Friday, June 22, 2012

TV and Me

Growing up, television was never a large part of my life.  Even when we had a television, we rarely had cable.  We had three channels: PBS, Local News (WMUR) and a random channel (21) that had older shows and, at one point, changed and became PAX TV (shows with more of a Christian theme).  The only time in my young life I remember having cable TV was when on of Dad's brothers came to live with us while he was going through a divorce.  I'm assuming he was used to having cable and paid for it.  Needless to say, we didn't watch much while he was there because he was paying for it.  After he left, though, there was some time before it went away.  Because of that, I have a very small window of '90s cartoons/TV show knowledge.  


At some point in my early teens, Mom & Dad got cable again.  Well, we got cable Internet and Dad figured out that you could plug the cable into the TV and it gave you basic cable.  Probably borderline illegal, but we figured if it was, they'd find a way to stop you from being able to do that.  That said, we had cable again!  I liked TV, but it never really did much for me.  I had a few shows that I was addicted to.  Matlock was my main obsession (yes, Matlock).  I'm sure I watched TV more than I remember, but it wasn't worth fighting my other 4 siblings over what to watch.  I'd much rather fight over using the computer.

» Exercises:
[1] In the television post, which show does the writer call their main obsession?
[2] Reproduce the television post word for word, everything from "Friday, June 22, 2012" down to "cartoons/TV show knowledge.".
[3] Extend the television post onward from its final sentence.

» Items:

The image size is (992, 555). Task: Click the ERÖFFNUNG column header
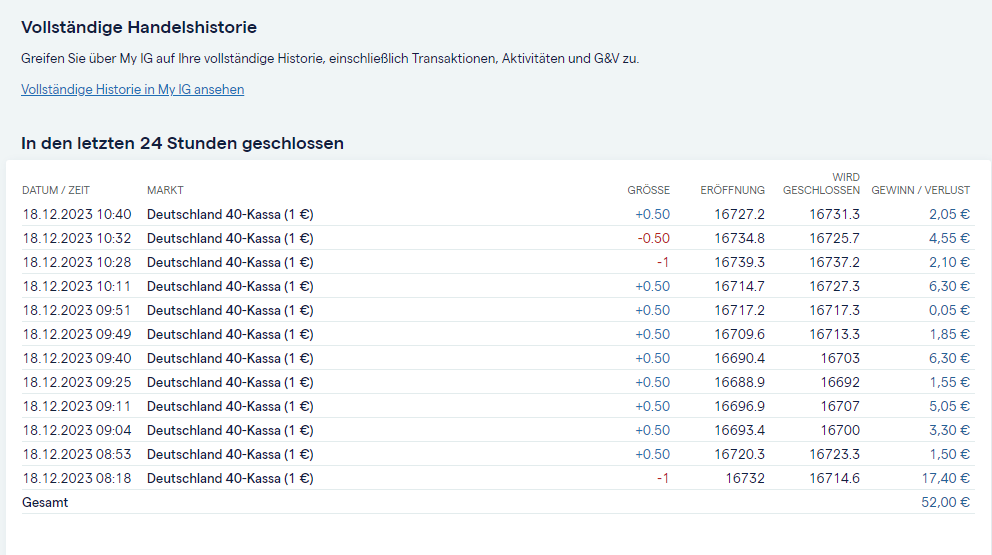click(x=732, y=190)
--
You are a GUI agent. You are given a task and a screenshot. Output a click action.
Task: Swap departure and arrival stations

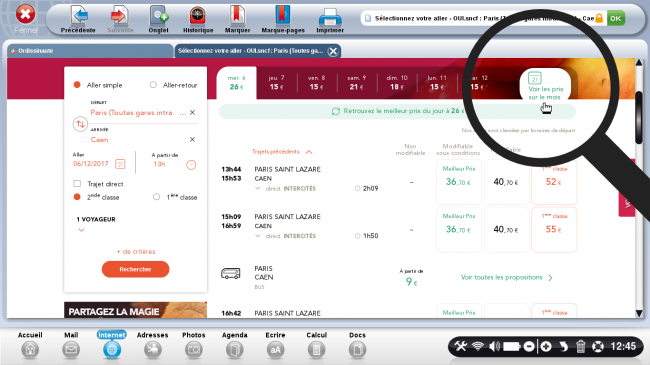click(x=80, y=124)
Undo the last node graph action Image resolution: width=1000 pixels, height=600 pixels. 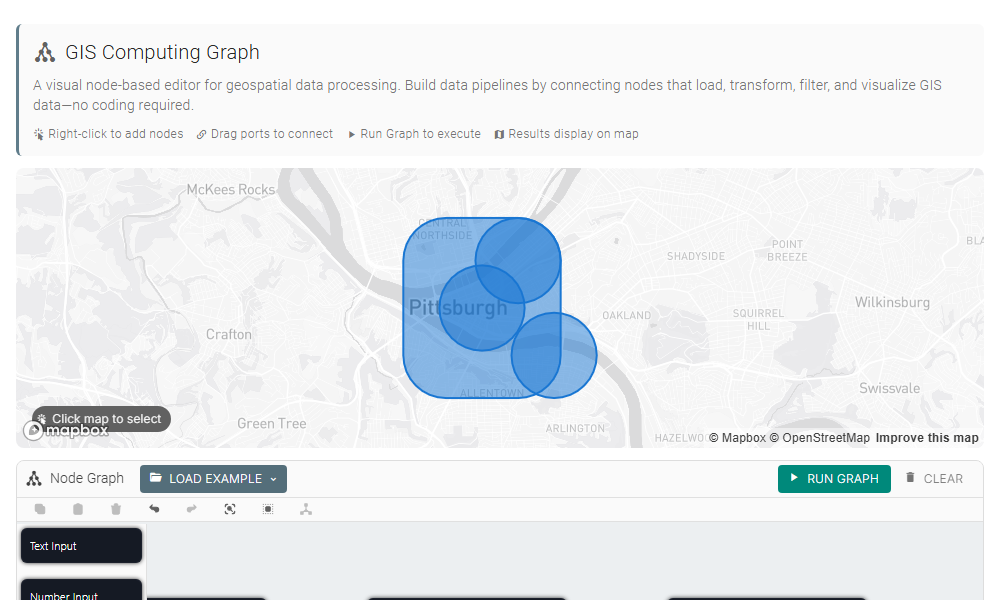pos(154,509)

» Answers for this exercise:
[1] Matlock

[2]
Friday, June 22, 2012

TV and Me

Growing up, television was never a large part of my life.  Even when we had a television, we rarely had cable.  We had three channels: PBS, Local News (WMUR) and a random channel (21) that had older shows and, at one point, changed and became PAX TV (shows with more of a Christian theme).  The only time in my young life I remember having cable TV was when on of Dad's brothers came to live with us while he was going through a divorce.  I'm assuming he was used to having cable and paid for it.  Needless to say, we didn't watch much while he was there because he was paying for it.  After he left, though, there was some time before it went away.  Because of that, I have a very small window of '90s cartoons/TV show knowledge.

[3]
All this to say, about the time I was in high school, I helped convince my parents to get rid of the TV.  Partially because it was a distraction to me and I didn't see the point in keeping it around.  Mostly because every time I started climbing the stairs up to the TV room, Josiah would rush to change the channel. In my overly-nosy way couldn't tell if it was because he was watching something he wasn't supposed to (something too old for him) or something he was embarrassed to be caught watching (like Barney).  Either way, I told Mom we should get rid of the TV and lo and behold, it disappeared soon after.  I went the rest of high school blissfully free of television.


Once I got to college, it was a whole different story.  I was lonely at college.  I'd gone from a house where there was constant noise and talking to...well, a dorm room where I was often alone.  I missed my family and I missed feeling connected.  I started to watch TV a lot in order to avoid feeling lonely.  Oddly enough, it made me feel connected to the outside world.  By my junior year in college, I had my own room and stayed up late watching TV a lot because I didn't want to turn it off and feel alone.  I've never been able to fall asleep with the TV on like some people can, so I'd just stay half-awake...in a stupor, not wanting to turn it off, but desperately wanting to sleep.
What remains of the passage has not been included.